P.S. I have recently become a Twitter-er, just for the heck of it really. But I have found a way to put my 'Tweets' up alongside my blog (for those of you who read it in its Blogspot form, as opposed to its Facebook Notes form). If you wish to follow me (usually a bad idea, but in Twitter-ing, I trust it's minimally detrimental), I am timgolf2002 on Twitter, as on AIM and Gmail.

Monday, December 08, 2008

"You keep using that word. I do not think it means what you think it means. "

I should be studying for my Aristotle final, so naturally I'm blogging instead. Funny how I'm most productive on this thing when I really oughtn't to be...

First of all, brownie points to he or she who can name the movie, character, and actor from which the title of this here post originates (without cheating, of course). But that's not the point (I may be a light poster of late, but I'm not so starved for ideas that I'd merely have a "quote of the day"-type thing going on in place of my actual Musings (though they be few and far between; apologies for that).

Anyhoo, what I'm really itchin' to say is that I find myself thinking that splendid quote oftentimes when I hear people speak. I am moved to give two examples of English language items--one written, one spoken--that make me think my title.

1. "Siked"
Ladies and gentlemen, the above is not a word. A phierce aphinity phor phonetic phonation is phriggin' goophy (sic, duh). Those of you who are guilty of its erroneous usage are looking for a homophone of that word: "psyched," meaning "excited" or "eager." Just an eff-why-eye.

2. "I could care less."
Some people get jolted by the scratching of nails on a chalkboard or babies crying. For me, it's the misuse of this phrase,which--if you pause for one fast second and think on it--is valueless. I daresay what you mean to say is that you could not care less about whatever you don't seem to care about. I hear this one at least every day. I hate being a jerk and pointing it out to people (and I heartily apologize to she to whom I did just that last night), so there y'all go.

Cheers.

Sunday, November 30, 2008

(Post-) Thanksgiving Meditations

1. I assume most of you know about the man who was trampled to death at a Wal-Mart in Long Island around 5AM this past Friday. What sad irony that the holiday on which we're supposed to recognize what we have was ruined for this poor man because of dozens of people who were viciously eager to get more stuff...

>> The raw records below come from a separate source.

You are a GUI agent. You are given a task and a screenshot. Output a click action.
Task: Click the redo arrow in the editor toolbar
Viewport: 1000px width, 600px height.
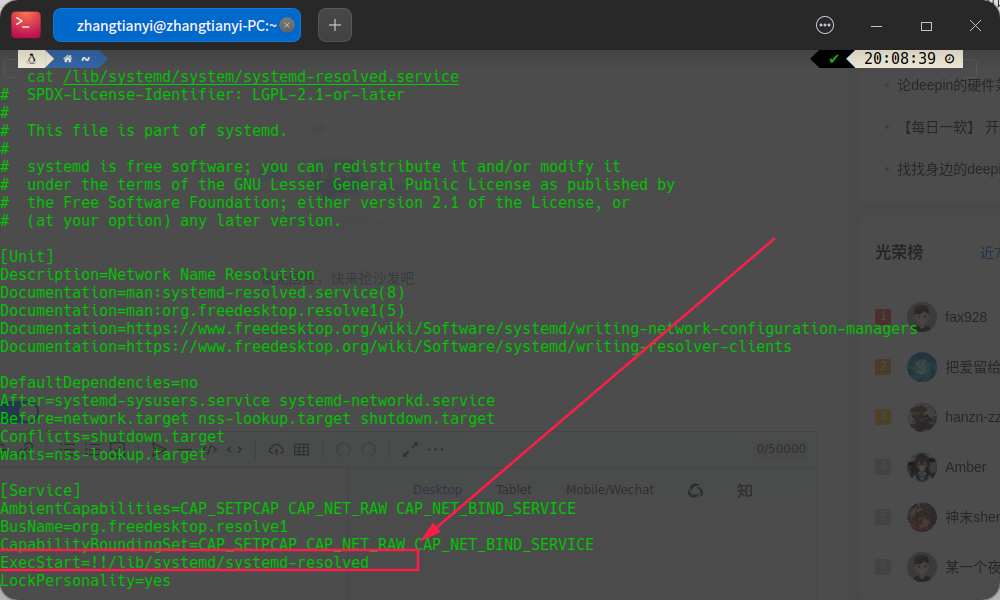[x=369, y=449]
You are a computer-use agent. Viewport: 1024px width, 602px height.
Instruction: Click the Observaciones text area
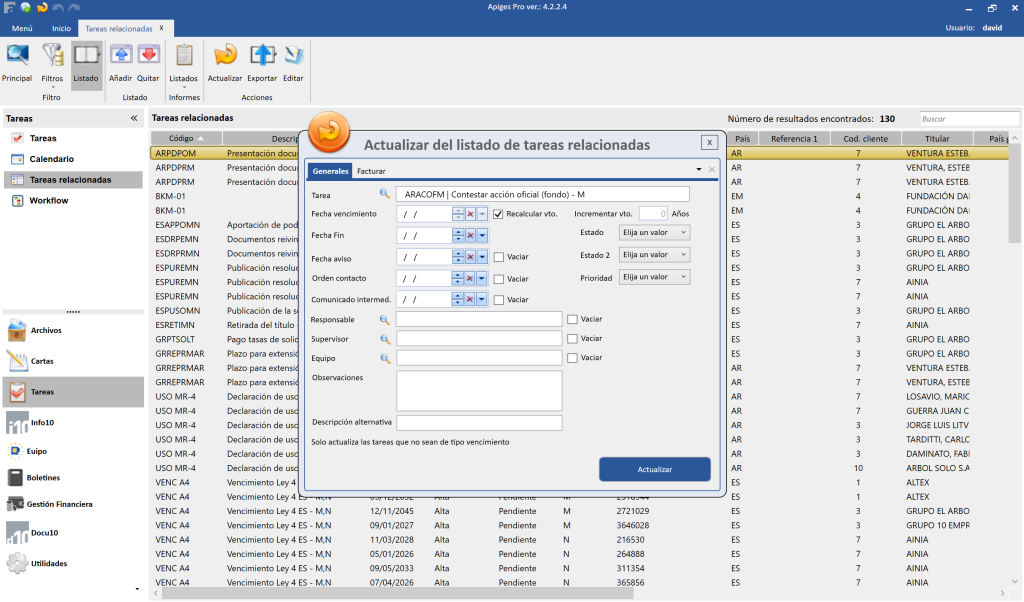(x=479, y=391)
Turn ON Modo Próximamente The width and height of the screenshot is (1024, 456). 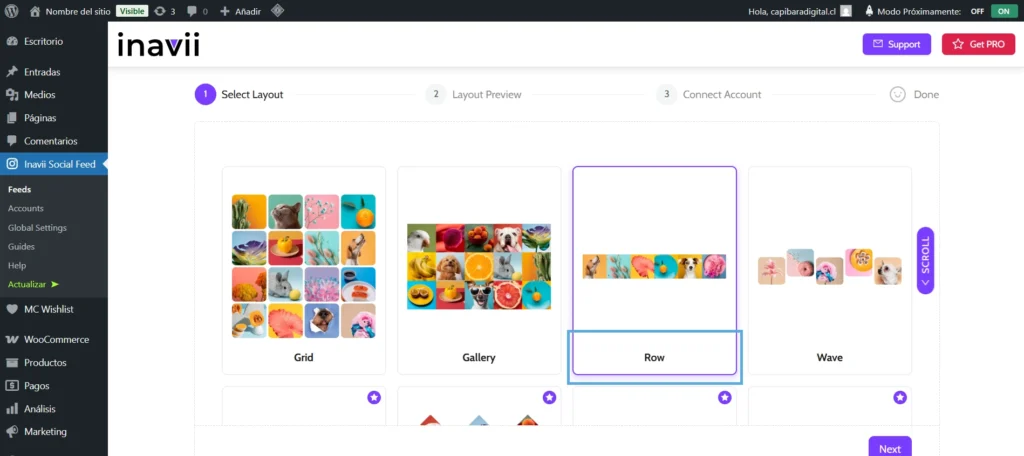pyautogui.click(x=1000, y=11)
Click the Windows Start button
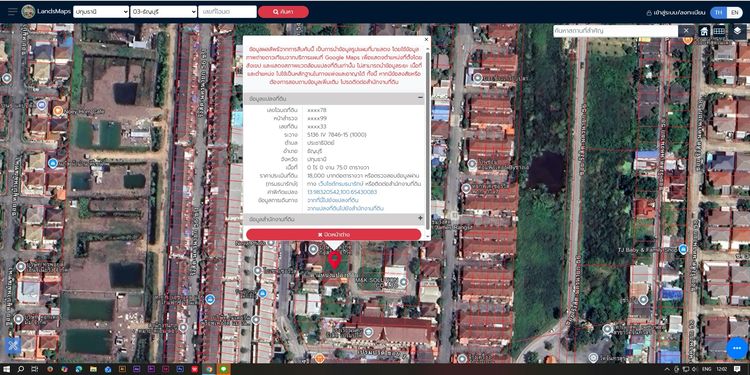The width and height of the screenshot is (750, 375). (x=7, y=369)
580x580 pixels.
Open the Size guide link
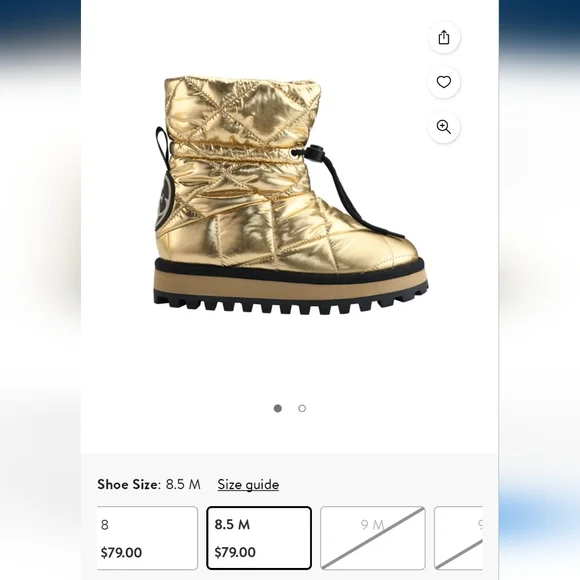point(248,484)
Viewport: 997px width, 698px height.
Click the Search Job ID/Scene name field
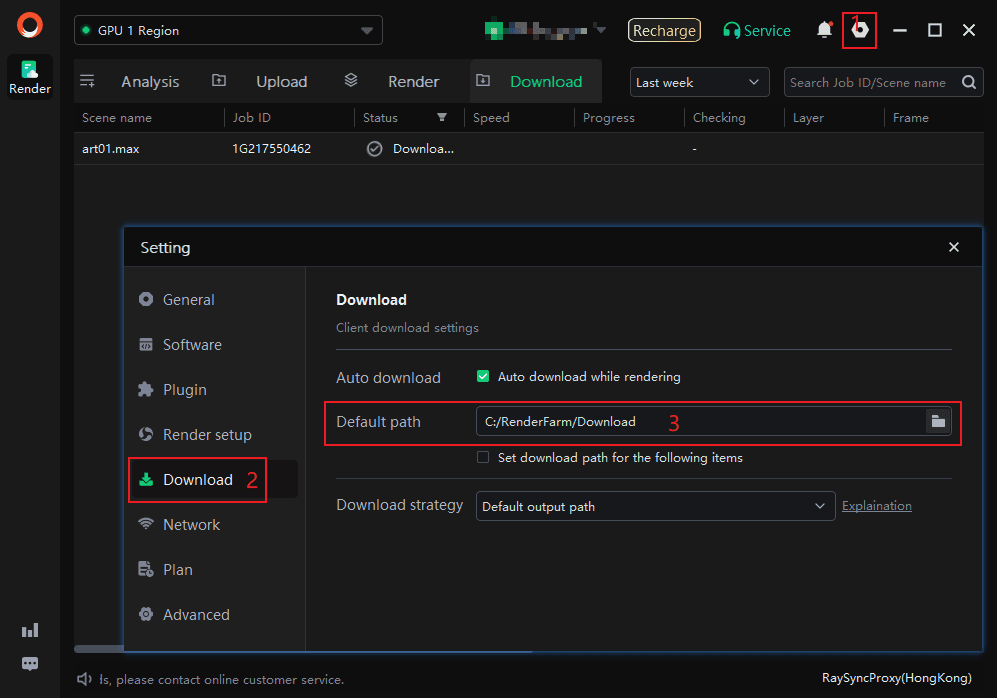tap(868, 83)
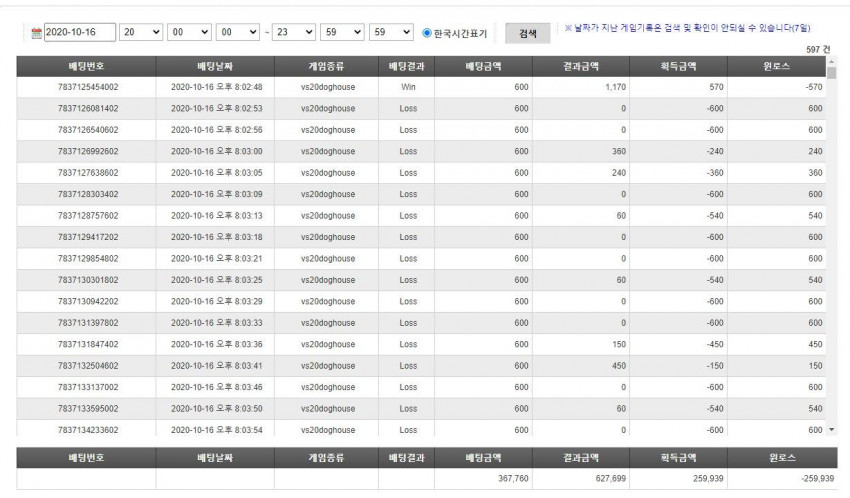This screenshot has height=498, width=850.
Task: Open start hour dropdown showing 20
Action: (140, 33)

2. I like juicy breasts. Of turkey (and chicken and duck too).

3. Shane MacGowan was and is a wild man. A genius, but a wild man. Listen to The Pogues, for heaven's sakes (my favorite song of theirs is "If I Should Fall From Grace With God"..worth a Youtubing)!

4. It's no wonder the American automotive execs flew in private jets to Washington to ask for help from the federal government last week. Having spent 10 1/2 hours trying to make a 7 1/2 hour trip today, there is no need for (m)any more cars on the road.

Short one tonight; more soon, I hope. Do stay tuned.

Cheers.

Friday, November 14, 2008

Simply, My Day

Today was a pretty interesting one.

I woke up at 7:45 today and made the 10-minute trudge through the cold rain to campus. On my second stride outside the King Kong of all raindrops fell right into my left shoe (a caution: don't wear loafers in the rain), soaking my sock. So despite the fact that I was bundled up, I was chilled to the bone from my extremities. The discomfort reached the point where I was surely not going to be able to do my Politics exam in shod feet. So I took the test in bare feet. Despite a slight distraction from the foot freedom, I was able to proceed competently. After an hour and a half, my sock was still as wet as it was when it first met that blasted raindrop-from-hell, as was my left shoe. I charged across the Colonnade, my feet dampening with each miserable second, to Tucker Hall, where my Shakespeare class takes place on Tuesdays and Thursdays. Again, I went barefoot because the absorption capabilities of my loafers are matched only by that of a SuperShammy (http://www.simplygoodstuff.com/super_shammies.htm). Heck, it's still damp 15 hours later.

I returned to the fraternity house, ate lunch (pretty good pulled pork sandwich and some really crisp, tangy mayo-free cole slaw--a wonderful complement), and headed upstairs fully intent on beginning my ~6 page Philosophy paper, due in class tomorrow (more on that shortly). Naturally, I found myself helplessly drawn to all manner of procrastinatory activities--TV watching, video games, eating, Facebook, etc.--so profoundly so that I found myself in the fraternity house dining room at 7:15 PM having made scant little progress on my paper. So what did I do? That's right, dear readers. I went to play poker.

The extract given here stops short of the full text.